BetterThanDiamond.com has filed a request with the U.S. Patent & Trademark Office, asking it to reexamine Charles & Colvard’s patent for manufacturing “silicon carbide gemstones,” better known as moissanite.
Research Triangle Park, N.C.–based Charles & Colvard is the sole manufacturer of moissanite gemstones.
The filing asks the USPTO to review and consider the validity of Charles & Colvard’s patent (5,723,391) in light of three “prior art” publications provided to the USPTO by BetterThanDiamond.com. The company argues that the UTPTO would not have granted the patent if the three prior publications had been disclosed.
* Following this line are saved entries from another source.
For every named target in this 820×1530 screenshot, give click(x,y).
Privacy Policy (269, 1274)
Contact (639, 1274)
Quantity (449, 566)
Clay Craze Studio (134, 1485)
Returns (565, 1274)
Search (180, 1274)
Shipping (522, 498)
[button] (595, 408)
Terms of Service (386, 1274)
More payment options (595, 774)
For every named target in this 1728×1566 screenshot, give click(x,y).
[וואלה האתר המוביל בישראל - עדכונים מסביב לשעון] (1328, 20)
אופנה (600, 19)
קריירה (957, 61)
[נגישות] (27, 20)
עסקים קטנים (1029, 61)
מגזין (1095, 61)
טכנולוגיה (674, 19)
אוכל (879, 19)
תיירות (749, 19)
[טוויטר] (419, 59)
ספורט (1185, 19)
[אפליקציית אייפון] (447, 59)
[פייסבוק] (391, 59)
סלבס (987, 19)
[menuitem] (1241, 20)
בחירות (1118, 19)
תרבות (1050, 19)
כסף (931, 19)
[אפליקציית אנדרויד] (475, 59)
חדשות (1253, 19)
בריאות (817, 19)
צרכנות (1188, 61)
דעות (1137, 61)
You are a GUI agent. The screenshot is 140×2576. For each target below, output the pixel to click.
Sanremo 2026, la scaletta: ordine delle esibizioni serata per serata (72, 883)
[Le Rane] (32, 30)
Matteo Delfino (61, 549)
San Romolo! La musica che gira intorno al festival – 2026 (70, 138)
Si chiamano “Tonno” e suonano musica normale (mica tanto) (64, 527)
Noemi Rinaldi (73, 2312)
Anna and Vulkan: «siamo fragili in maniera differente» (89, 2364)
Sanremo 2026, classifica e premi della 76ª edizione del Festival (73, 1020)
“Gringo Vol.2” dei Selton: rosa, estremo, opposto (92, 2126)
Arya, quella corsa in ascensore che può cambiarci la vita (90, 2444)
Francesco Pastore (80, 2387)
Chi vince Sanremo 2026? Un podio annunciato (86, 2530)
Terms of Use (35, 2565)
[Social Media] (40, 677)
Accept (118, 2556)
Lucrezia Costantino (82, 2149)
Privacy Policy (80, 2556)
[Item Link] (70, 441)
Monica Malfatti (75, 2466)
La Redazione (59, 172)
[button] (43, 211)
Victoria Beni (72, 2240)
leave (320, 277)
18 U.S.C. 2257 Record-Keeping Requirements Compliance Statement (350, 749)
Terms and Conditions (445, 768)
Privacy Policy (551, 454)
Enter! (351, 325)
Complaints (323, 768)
BetterThanDiamond, a Seattle-based lab-grown gem manufacturer, claims it has had several breakthroughs in the manufacturing of moissanite, but it has been prevented from combining its breakthroughs into a single offering due to Charles & Colvard’s patent.
“These breakthroughs include patent applications in progress for a new Hearts and Arrows round cut, and the ability to atomically enhance the colorlessness of all moissanite,” a company statement said. “The Mira enhancement process is able to take a typical 1.5 ct. round from Charles & Colvard, which grades K or ‘Faint Color’ on the diamond color scale, and permanently transform it to H color, or true near colorless.”
Charles & Colvard immediately issued a statement in response, denying BetterThanDiamond’s claims and saying it plans to “vigorously defend” its patent if the USPTO grants the request.
“This reexam request is the result of a threat by BetterThanDiamond.com’s owner against Charles & Colvard to attack our patents if we did not agree to supply moissanite gemstones directly to it,” said Charles & Colvard CEO Randy McCullough in the statement. “We chose not to partner with BetterThanDiamond.com because we believe the process it uses to alter the color of our gemstones is temporary and in the long term would lessen the durability and value of moissanite in the marketplace.”
McCullough added that the company’s patent has never been challenged since it was granted 13 years ago.
The patent may be reexamined only if the USPTO finds that the information provided in the request raises “a substantial new question of patentability,” Charles & Colvard notes. The process is expected to take between three to six months.